Texte d'étude:
»»
Les filles sont plus susceptibles que les garçons d’attribuer leurs échecs à un manque de talent

Résultats scientifiques Economie/gestion

Des travaux récents ont montré qu'il existe des stéréotypes dépeignant les hommes comme intrinsèquement plus talentueux que les femmes. Dans un article publié dans Science Advances, Clotilde Napp et Thomas Breda montrent à partir de l'enquête internationale PISA que ces stéréotypes sont présents dans la quasi-totalité des 72 pays étudiés, qu'ils sont plus forts parmi les élèves très performants et, paradoxalement, dans les pays plus développés. Les auteurs mettent en avant ce stéréotype comme un élément contribuant à maintenir le plafond de verre, notamment dans les pays développés.

Selon une vaste étude sur les stéréotypes de genre publiée par deux chercheurs du CNRS1 dans la revue Science Advances, partout dans le monde, les filles sont plus susceptibles que les garçons d’attribuer leurs échecs à un manque de talent.

De tels stéréotypes concernant le manque de talent des filles ont déjà été explorés par le passé, mais ce nouveau travail a l’avantage de reposer sur l'étude internationale PISA, regroupant 500 000 étudiants à travers plus de 70 pays. L'enquête de 2018 demandait en particulier aux étudiants de réagir à l'affirmation « Quand j’échoue, j’ai peur de ne pas avoir assez de talent ». Résultat : dans 71 des 72 pays étudiés, même à performances égales, les filles sont plus enclines à attribuer leurs échecs à un manque de talent que les garçons, qui sont eux plus susceptibles d’incriminer des facteurs externes.
««
Liste présentée:
»»
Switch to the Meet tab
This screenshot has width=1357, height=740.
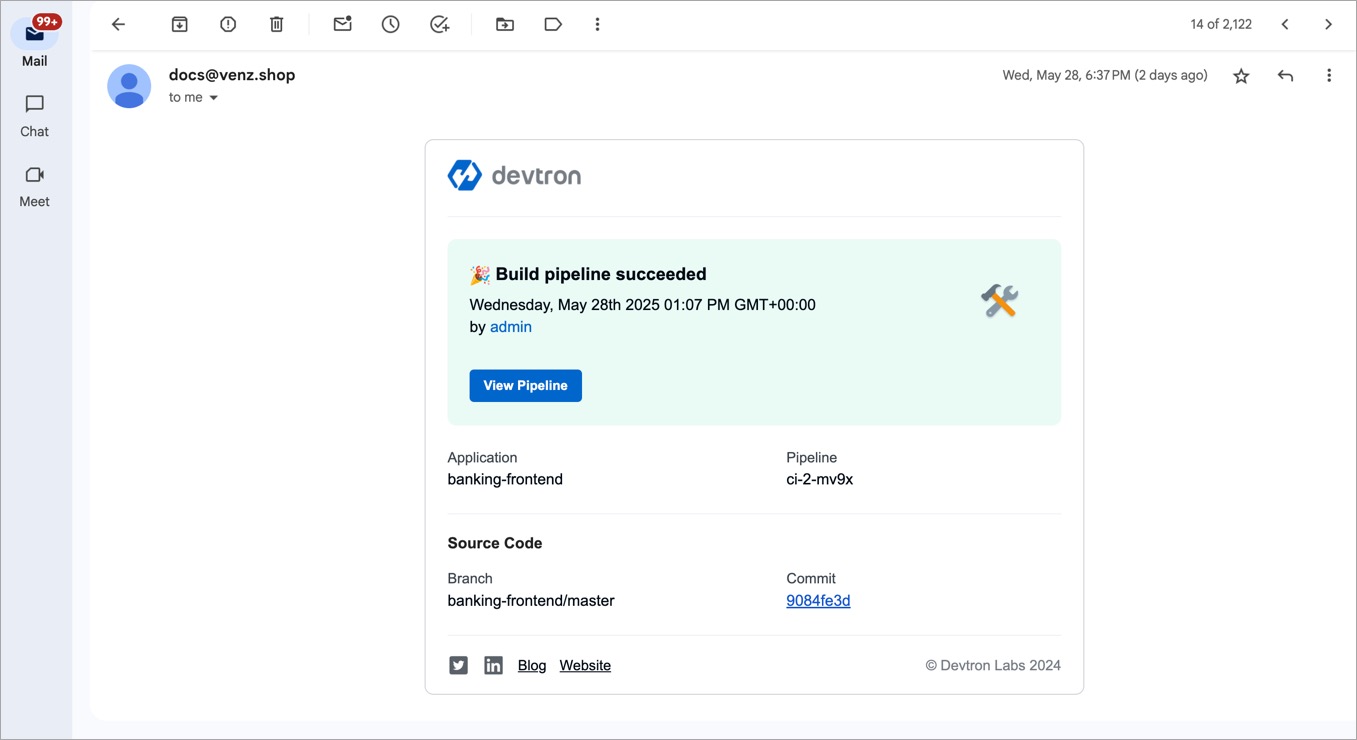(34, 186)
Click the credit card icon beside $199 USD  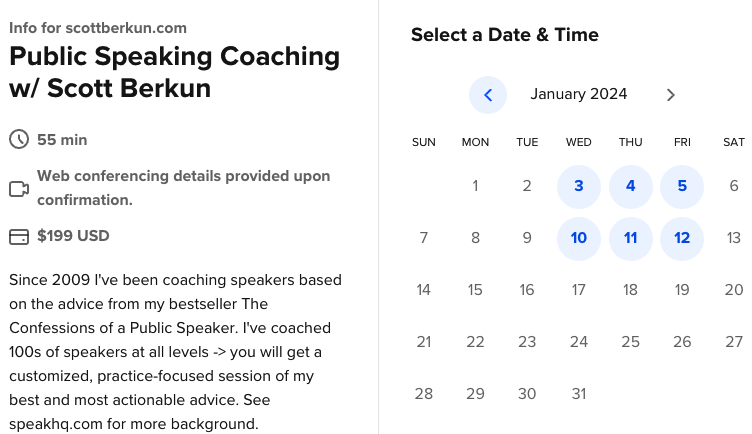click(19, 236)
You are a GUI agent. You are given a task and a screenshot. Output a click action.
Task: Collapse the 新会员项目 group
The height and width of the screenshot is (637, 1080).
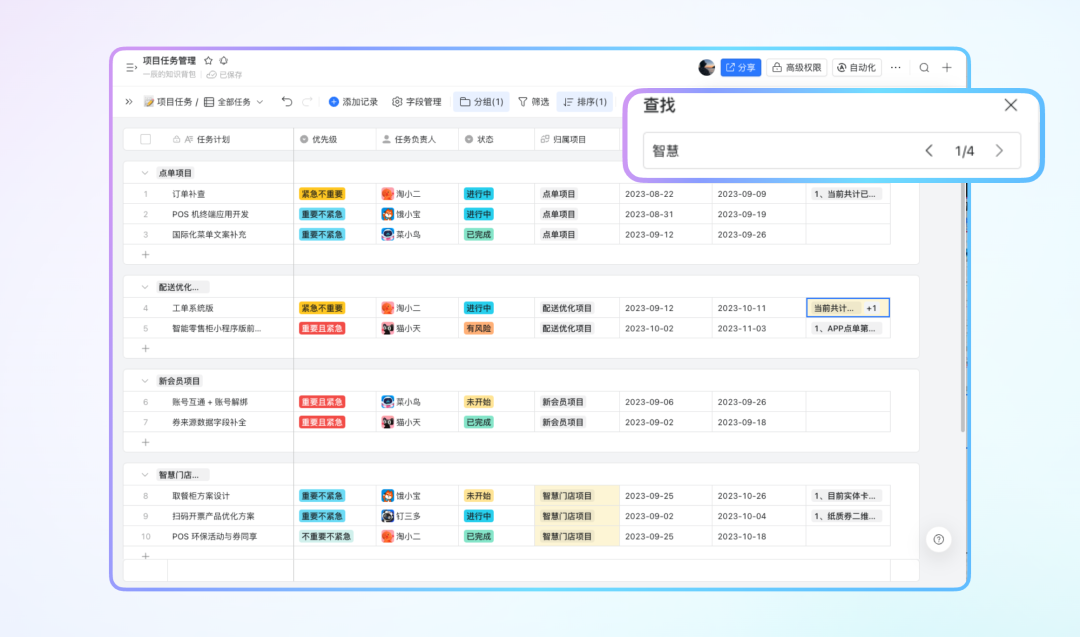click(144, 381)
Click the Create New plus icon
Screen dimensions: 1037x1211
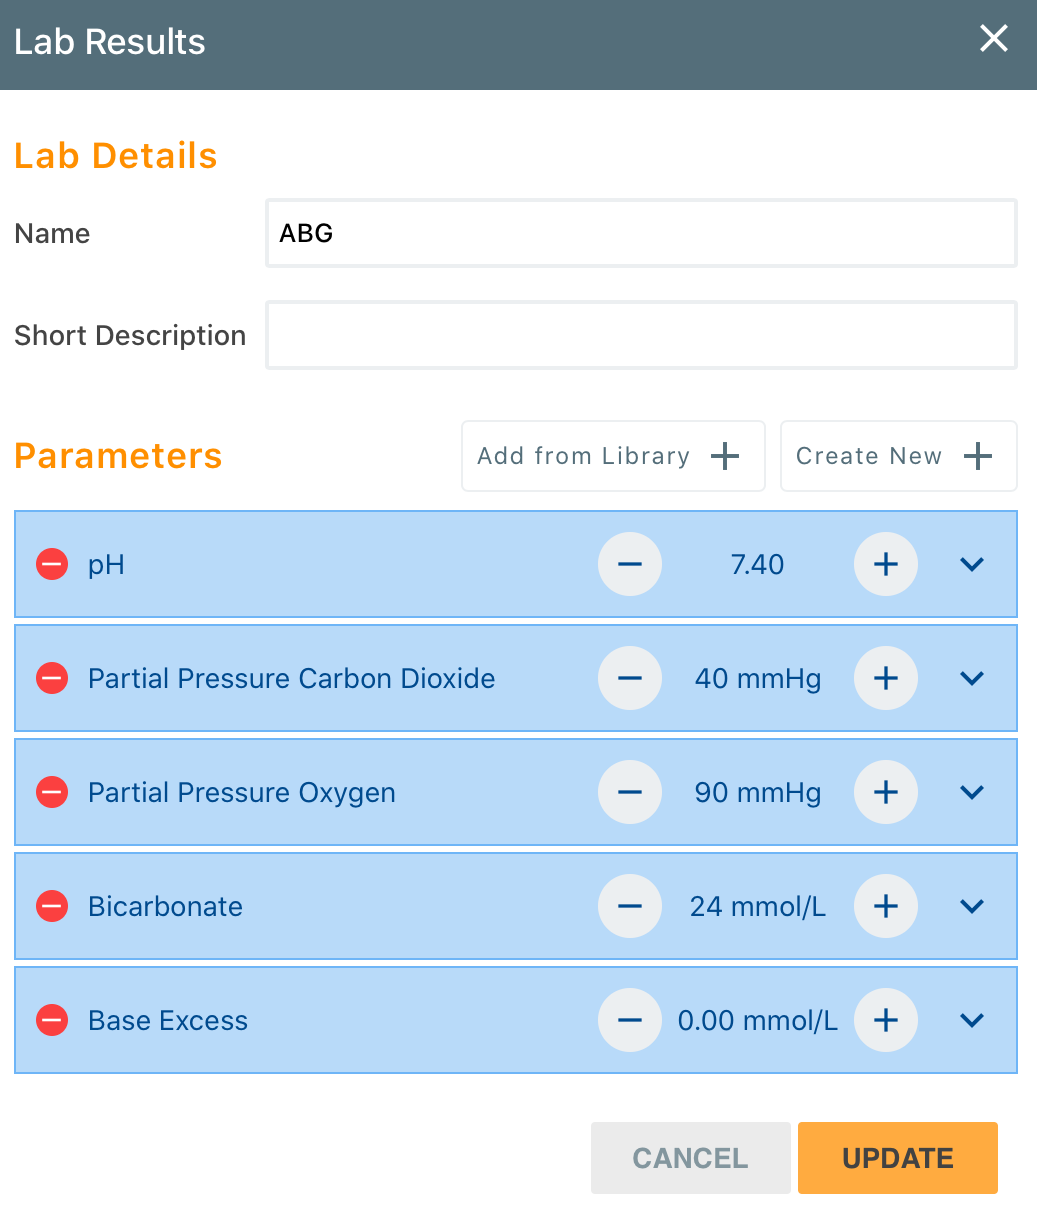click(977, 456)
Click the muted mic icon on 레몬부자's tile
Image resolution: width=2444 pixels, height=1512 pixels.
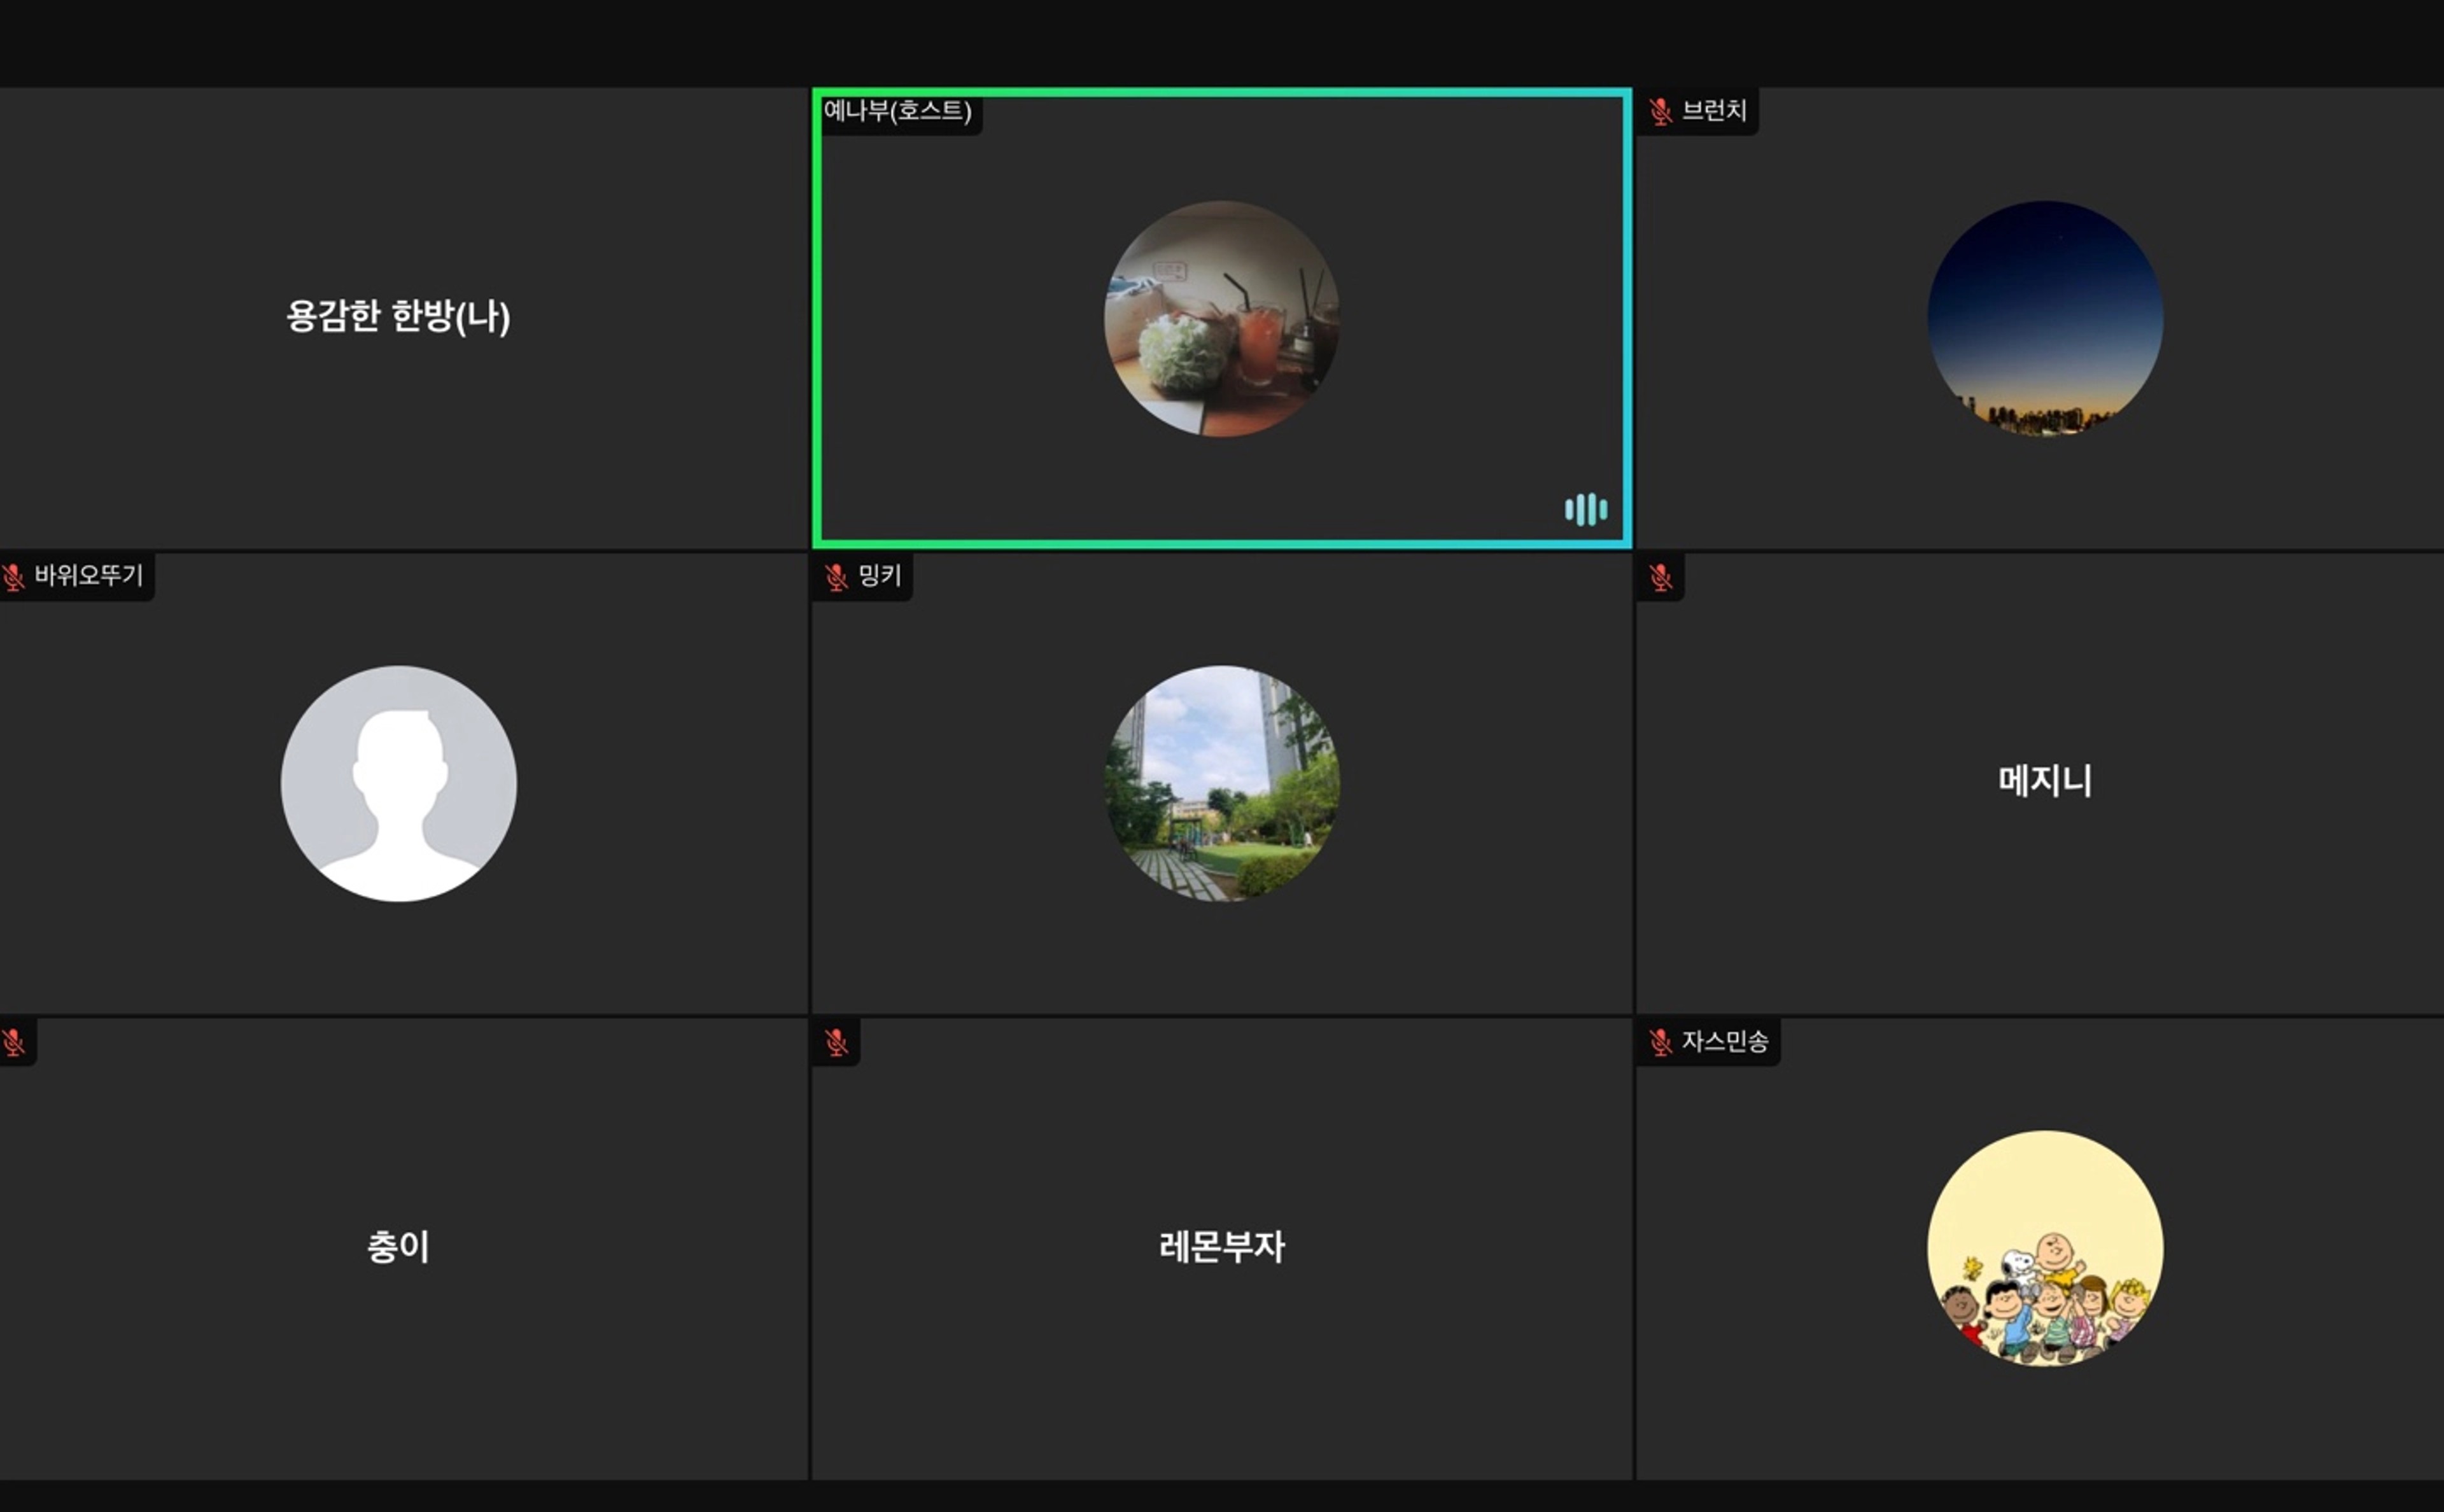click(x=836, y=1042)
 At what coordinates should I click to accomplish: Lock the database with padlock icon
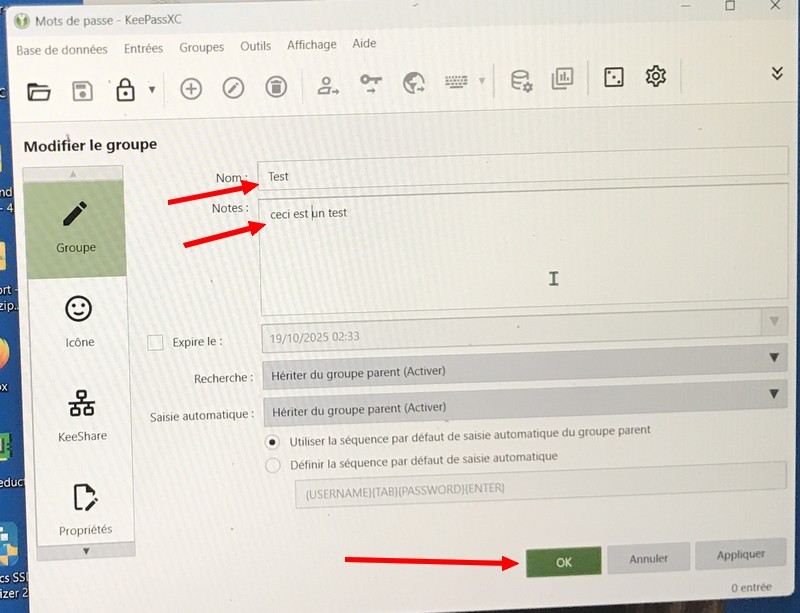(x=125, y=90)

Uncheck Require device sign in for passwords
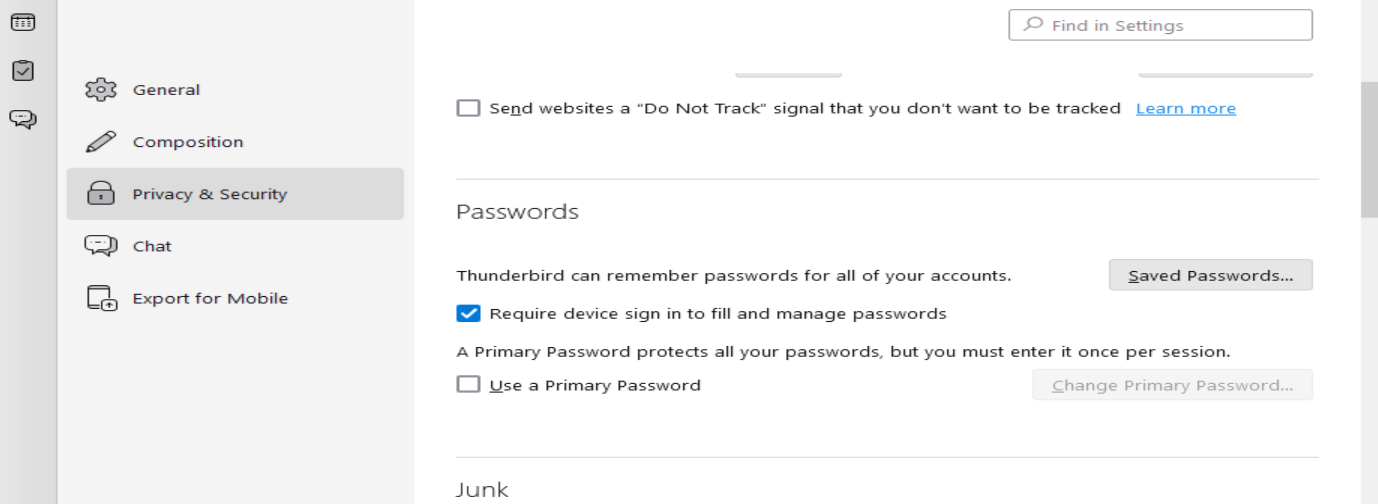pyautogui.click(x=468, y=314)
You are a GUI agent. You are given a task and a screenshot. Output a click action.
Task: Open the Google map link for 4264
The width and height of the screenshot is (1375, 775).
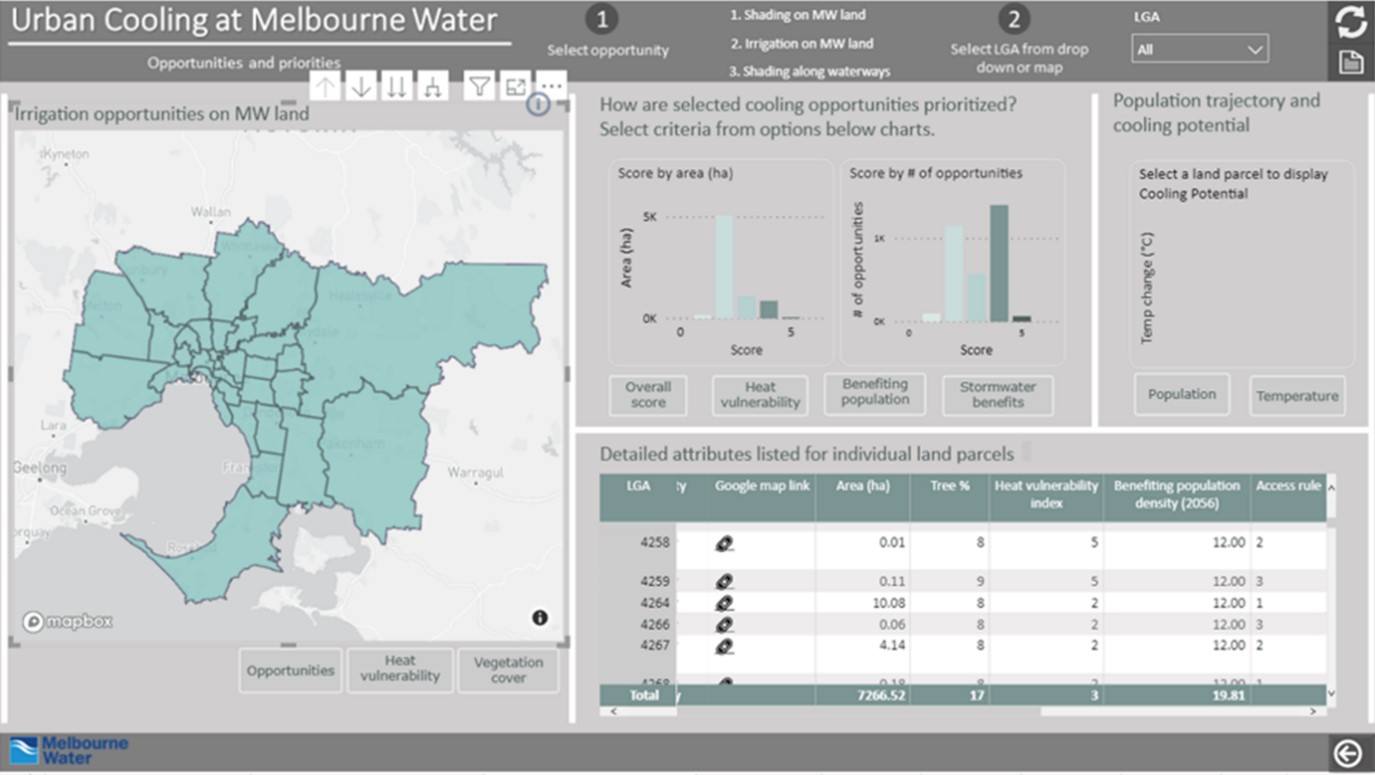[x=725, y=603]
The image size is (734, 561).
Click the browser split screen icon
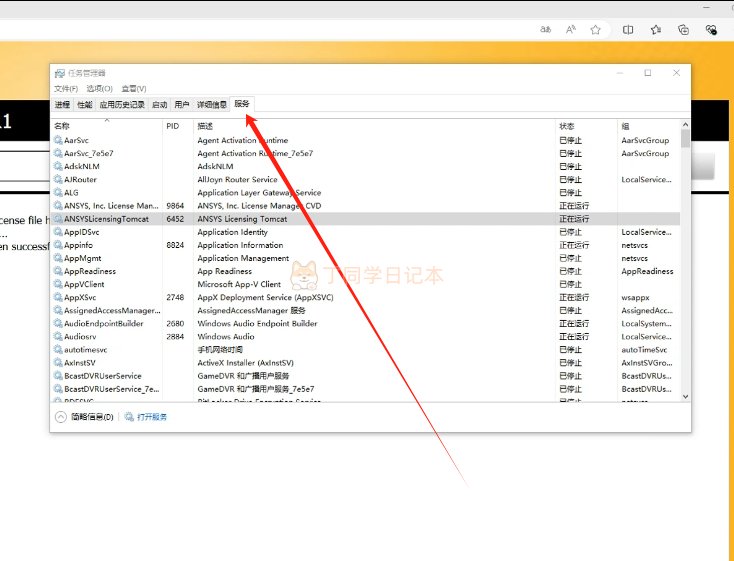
««
Consigne: Dans le texte sur les stéréotypes de genre, dans combien des pays étudiés les filles sont-elles plus enclines que les garçons à attribuer leurs échecs à un manque de talent ? La liste ci-dessus n'a aucun rapport avec le texte sur les stéréotypes de genre.

Corrigé: Dans 71 des 72 pays étudiés.